7 octobre 2023: la pensée totalitaire à l’œuvre edit
La relative facilité avec laquelle le Hamas a lancé son attaque contre Israël le 7 octobre 2023 suscite une immense surprise et un immense accablement. Comment la police et l’armée d’Israël ont pu être à ce point débordées ou même absentes et les services de renseignement aussi aveugles ?
On peut espérer qu’une enquête approfondie apportera des éléments de réponse dans les semaines et les mois à venir.

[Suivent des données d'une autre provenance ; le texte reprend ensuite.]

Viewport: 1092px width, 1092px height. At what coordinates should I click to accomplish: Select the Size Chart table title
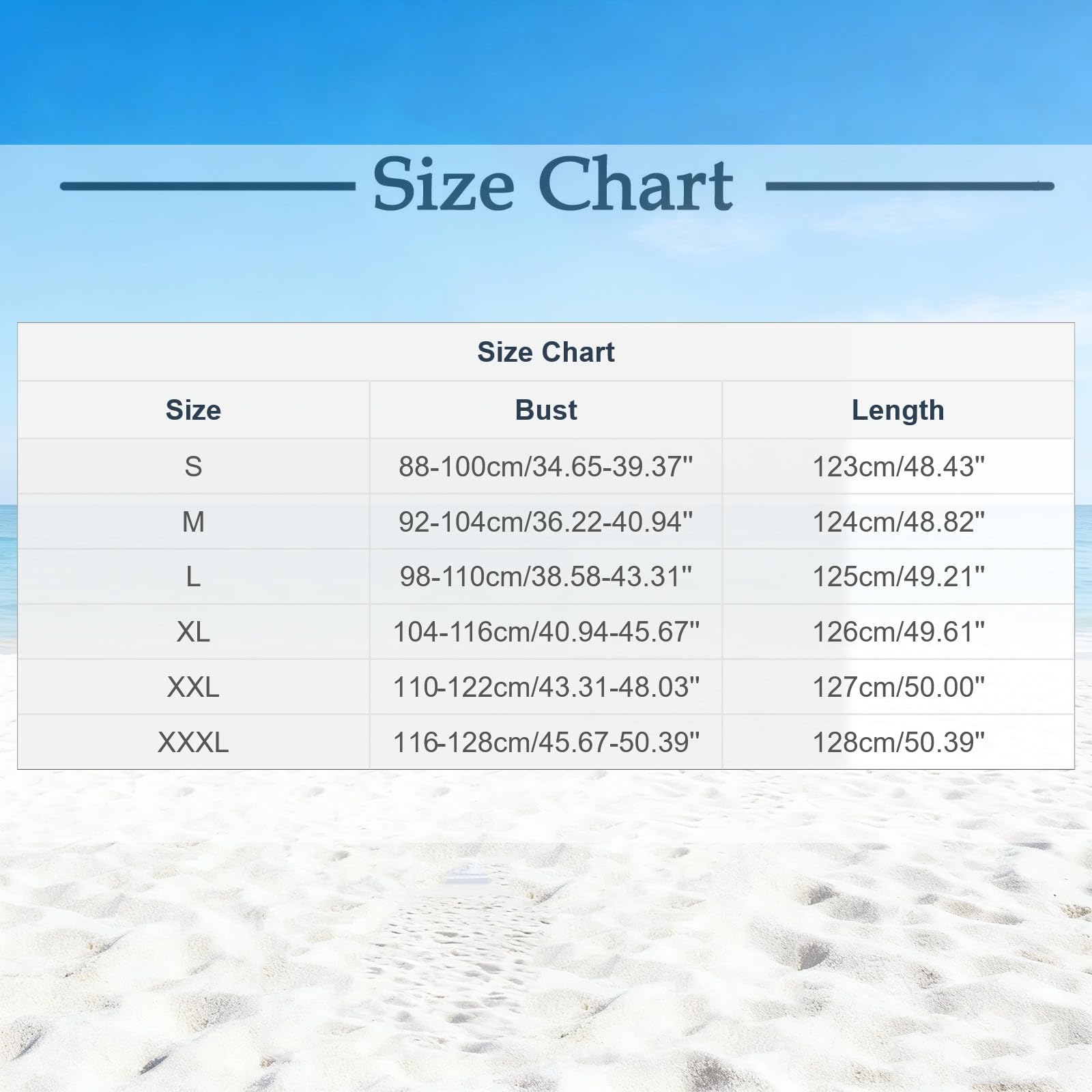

La stupéfaction – ou la sidération, comme on aime à dire aujourd’hui – est telle qu’elle rend difficile notre capacité à intégrer les informations et les images que nous recevons, et comme l’a fait Georges Bensoussan, on peut rappeler ces mots de Bergson : « L’œil ne perçoit que ce que l’esprit est prêt à comprendre ». Notre esprit a en effet bien du mal à comprendre, si tant est qu’il y parvienne, les informations et les images qui concernent le massacre indistinct de centaines de personnes, l’acharnement sur quelques-unes d’entre elles pour permettre d’emmener de force des otages dans la zone de Gaza, et enfin la joie et la « fierté » éprouvées par des millions de gens au Moyen-Orient.

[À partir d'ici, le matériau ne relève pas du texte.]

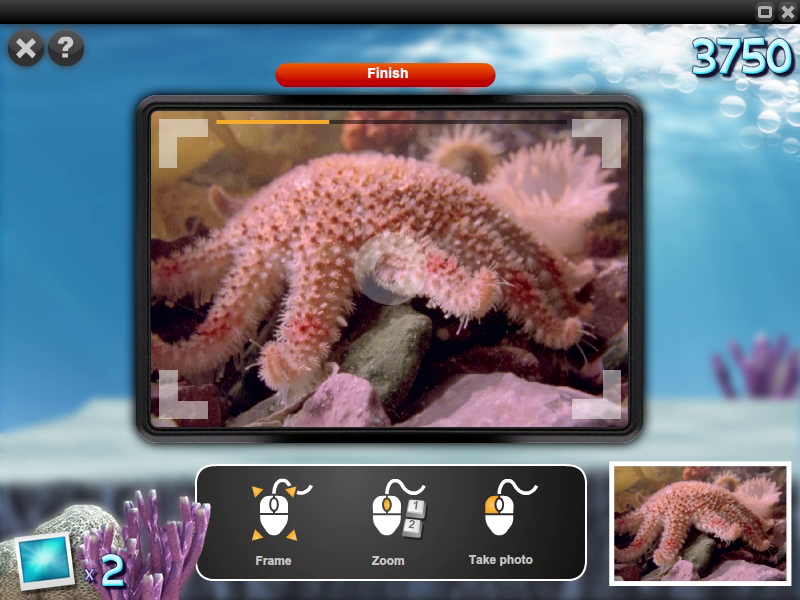
Task: Open help with the question mark button
Action: [66, 47]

Il y a, naturellement, des objectifs de guerre et des objectifs politiques dans l’initiative du Hamas. Entrer sur le sol israélien, c’était porter un coup au prestige de Tsahal auréolée d’une réputation d’invincibilité, c’était montrer aux autres forces palestiniennes réunies au sein de l’OLP – et sans aucun doute à d’autres, par la même occasion – que leur revendication d’un Etat palestinien au côté d’un Etat israélien (faiblement relayée et formulée d’ailleurs) est obsolète et que le Hamas propose une solution à la fois radicale et réaliste : porter des coups, infliger des pertes au territoire de ce qu’il appelle « l’entité sioniste » avant de s’en emparer – de le « libérer », pour s’en tenir à son registre très orwellien.
Ce premier registre est donc d’ordre militaire et politique. L’action menée par le Hamas a aussi des objectifs de guerre. Mais l’analyse n’est pas suffisante. Un deuxième niveau doit être pris en compte. Le Hamas ne visait pas seulement des objectifs militaires. En lançant des rafales de mitraillette contre des civils – femmes, enfants, personnes âgées et adultes indistinctement abattus – le Hamas a montré non seulement qu’il ne distinguait pas les civils des militaires mais que les civils (comme les militaires d’ailleurs) étaient perçus par lui comme une masse indistinctement promise à l’élimination comme peuvent l’être les punaises de lit ou les moustiques. Le gamin ou la grand-mère d’Ashkelon ou de Sderot n’étaient pas de simples adversaires solidaires de leur armée et de leur Etat en lutte contre le Hamas mais des infra humains qu’on pouvait balayer parce qu’ils gênaient.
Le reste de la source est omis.